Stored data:

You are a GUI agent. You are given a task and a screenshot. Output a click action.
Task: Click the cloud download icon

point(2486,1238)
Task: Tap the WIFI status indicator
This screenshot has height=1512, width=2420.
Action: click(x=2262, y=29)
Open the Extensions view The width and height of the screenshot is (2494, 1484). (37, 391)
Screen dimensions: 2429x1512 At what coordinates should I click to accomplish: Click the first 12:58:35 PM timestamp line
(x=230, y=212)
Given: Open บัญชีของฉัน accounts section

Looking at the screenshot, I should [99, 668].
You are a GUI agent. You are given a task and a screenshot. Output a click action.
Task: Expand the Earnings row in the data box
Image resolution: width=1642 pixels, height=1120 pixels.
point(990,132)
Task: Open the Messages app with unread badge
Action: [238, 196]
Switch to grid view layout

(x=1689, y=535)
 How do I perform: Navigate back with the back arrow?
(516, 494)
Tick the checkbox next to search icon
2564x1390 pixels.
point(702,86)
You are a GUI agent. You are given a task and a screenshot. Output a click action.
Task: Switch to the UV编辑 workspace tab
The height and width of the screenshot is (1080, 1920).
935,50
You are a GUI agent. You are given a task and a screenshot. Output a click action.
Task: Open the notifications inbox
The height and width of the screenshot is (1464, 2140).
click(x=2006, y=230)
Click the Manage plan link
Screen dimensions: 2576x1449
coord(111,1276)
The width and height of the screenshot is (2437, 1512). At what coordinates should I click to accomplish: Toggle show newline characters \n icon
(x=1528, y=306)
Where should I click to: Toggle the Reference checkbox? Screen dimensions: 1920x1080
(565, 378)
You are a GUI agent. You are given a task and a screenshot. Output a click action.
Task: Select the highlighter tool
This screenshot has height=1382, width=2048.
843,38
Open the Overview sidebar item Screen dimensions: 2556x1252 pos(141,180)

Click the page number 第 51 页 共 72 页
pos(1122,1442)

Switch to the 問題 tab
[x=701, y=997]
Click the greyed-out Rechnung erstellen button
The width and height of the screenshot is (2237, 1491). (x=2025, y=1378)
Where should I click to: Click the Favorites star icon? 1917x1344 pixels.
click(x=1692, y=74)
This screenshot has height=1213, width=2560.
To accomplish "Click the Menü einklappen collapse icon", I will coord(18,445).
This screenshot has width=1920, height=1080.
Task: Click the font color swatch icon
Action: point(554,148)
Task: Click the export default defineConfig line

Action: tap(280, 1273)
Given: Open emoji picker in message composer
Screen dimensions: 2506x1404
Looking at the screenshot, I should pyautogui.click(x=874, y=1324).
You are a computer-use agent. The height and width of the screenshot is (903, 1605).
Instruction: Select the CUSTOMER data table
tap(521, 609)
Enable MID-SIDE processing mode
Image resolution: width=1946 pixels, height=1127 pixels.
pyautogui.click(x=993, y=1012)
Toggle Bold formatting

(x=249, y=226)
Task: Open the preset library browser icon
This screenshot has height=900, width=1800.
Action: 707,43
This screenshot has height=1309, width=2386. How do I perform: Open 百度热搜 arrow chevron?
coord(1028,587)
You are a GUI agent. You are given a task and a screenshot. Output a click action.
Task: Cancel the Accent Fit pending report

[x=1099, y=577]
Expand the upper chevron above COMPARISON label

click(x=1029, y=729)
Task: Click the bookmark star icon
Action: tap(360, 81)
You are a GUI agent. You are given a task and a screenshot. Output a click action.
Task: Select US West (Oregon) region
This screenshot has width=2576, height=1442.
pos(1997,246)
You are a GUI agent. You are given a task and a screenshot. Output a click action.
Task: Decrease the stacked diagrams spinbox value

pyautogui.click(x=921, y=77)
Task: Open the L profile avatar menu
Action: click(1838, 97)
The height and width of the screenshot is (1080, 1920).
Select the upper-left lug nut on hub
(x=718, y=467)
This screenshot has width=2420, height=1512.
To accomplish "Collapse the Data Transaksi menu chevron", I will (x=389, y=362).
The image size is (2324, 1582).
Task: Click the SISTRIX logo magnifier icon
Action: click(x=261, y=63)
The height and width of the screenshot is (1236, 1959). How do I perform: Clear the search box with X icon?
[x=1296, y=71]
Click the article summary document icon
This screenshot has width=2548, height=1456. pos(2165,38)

= Problem details =
Write every entry out again. Leave each one exactly as it is.

= Exercise output =
You are a GUI agent. You are given a task and a screenshot. Output a click action.
Task: Click the cloud download icon

point(2486,1238)
Task: Tap the WIFI status indicator
This screenshot has height=1512, width=2420.
Action: click(x=2262, y=29)
Open the Extensions view The width and height of the screenshot is (2494, 1484). (37, 391)
Screen dimensions: 2429x1512 At what coordinates should I click to accomplish: Click the first 12:58:35 PM timestamp line
(x=230, y=212)
Given: Open บัญชีของฉัน accounts section

Looking at the screenshot, I should [99, 668].
You are a GUI agent. You are given a task and a screenshot. Output a click action.
Task: Expand the Earnings row in the data box
Image resolution: width=1642 pixels, height=1120 pixels.
point(990,132)
Task: Open the Messages app with unread badge
Action: [238, 196]
Switch to grid view layout

(x=1689, y=535)
 How do I perform: Navigate back with the back arrow?
(516, 494)
Tick the checkbox next to search icon
2564x1390 pixels.
point(702,86)
You are a GUI agent. You are given a task and a screenshot. Output a click action.
Task: Switch to the UV编辑 workspace tab
The height and width of the screenshot is (1080, 1920).
935,50
You are a GUI agent. You are given a task and a screenshot. Output a click action.
Task: Open the notifications inbox
The height and width of the screenshot is (1464, 2140).
click(x=2006, y=230)
Click the Manage plan link
Screen dimensions: 2576x1449
coord(111,1276)
The width and height of the screenshot is (2437, 1512). At what coordinates should I click to accomplish: Toggle show newline characters \n icon
(x=1528, y=306)
Where should I click to: Toggle the Reference checkbox? Screen dimensions: 1920x1080
(565, 378)
You are a GUI agent. You are given a task and a screenshot. Output a click action.
Task: Select the highlighter tool
This screenshot has height=1382, width=2048.
843,38
Open the Overview sidebar item Screen dimensions: 2556x1252 pos(141,180)

Click the page number 第 51 页 共 72 页
pos(1122,1442)

Switch to the 問題 tab
[x=701, y=997]
Click the greyed-out Rechnung erstellen button
The width and height of the screenshot is (2237, 1491). (x=2025, y=1378)
Where should I click to: Click the Favorites star icon? 1917x1344 pixels.
click(x=1692, y=74)
This screenshot has height=1213, width=2560.
To accomplish "Click the Menü einklappen collapse icon", I will coord(18,445).
This screenshot has width=1920, height=1080.
Task: Click the font color swatch icon
Action: point(554,148)
Task: Click the export default defineConfig line

Action: tap(280, 1273)
Given: Open emoji picker in message composer
Screen dimensions: 2506x1404
Looking at the screenshot, I should pyautogui.click(x=874, y=1324).
You are a computer-use agent. The height and width of the screenshot is (903, 1605).
Instruction: Select the CUSTOMER data table
tap(521, 609)
Enable MID-SIDE processing mode
Image resolution: width=1946 pixels, height=1127 pixels.
pyautogui.click(x=993, y=1012)
Toggle Bold formatting

(x=249, y=226)
Task: Open the preset library browser icon
This screenshot has height=900, width=1800.
Action: 707,43
This screenshot has height=1309, width=2386. How do I perform: Open 百度热搜 arrow chevron?
coord(1028,587)
You are a GUI agent. You are given a task and a screenshot. Output a click action.
Task: Cancel the Accent Fit pending report

[x=1099, y=577]
Expand the upper chevron above COMPARISON label

click(x=1029, y=729)
Task: Click the bookmark star icon
Action: tap(360, 81)
You are a GUI agent. You are given a task and a screenshot. Output a click action.
Task: Select US West (Oregon) region
This screenshot has width=2576, height=1442.
pos(1997,246)
You are a GUI agent. You are given a task and a screenshot. Output a click action.
Task: Decrease the stacked diagrams spinbox value

pyautogui.click(x=921, y=77)
Task: Open the L profile avatar menu
Action: click(1838, 97)
The height and width of the screenshot is (1080, 1920).
Select the upper-left lug nut on hub
(x=718, y=467)
This screenshot has width=2420, height=1512.
To accomplish "Collapse the Data Transaksi menu chevron", I will (x=389, y=362).
The image size is (2324, 1582).
Task: Click the SISTRIX logo magnifier icon
Action: click(x=261, y=63)
The height and width of the screenshot is (1236, 1959). How do I perform: Clear the search box with X icon?
[x=1296, y=71]
Click the article summary document icon
This screenshot has width=2548, height=1456. pos(2165,38)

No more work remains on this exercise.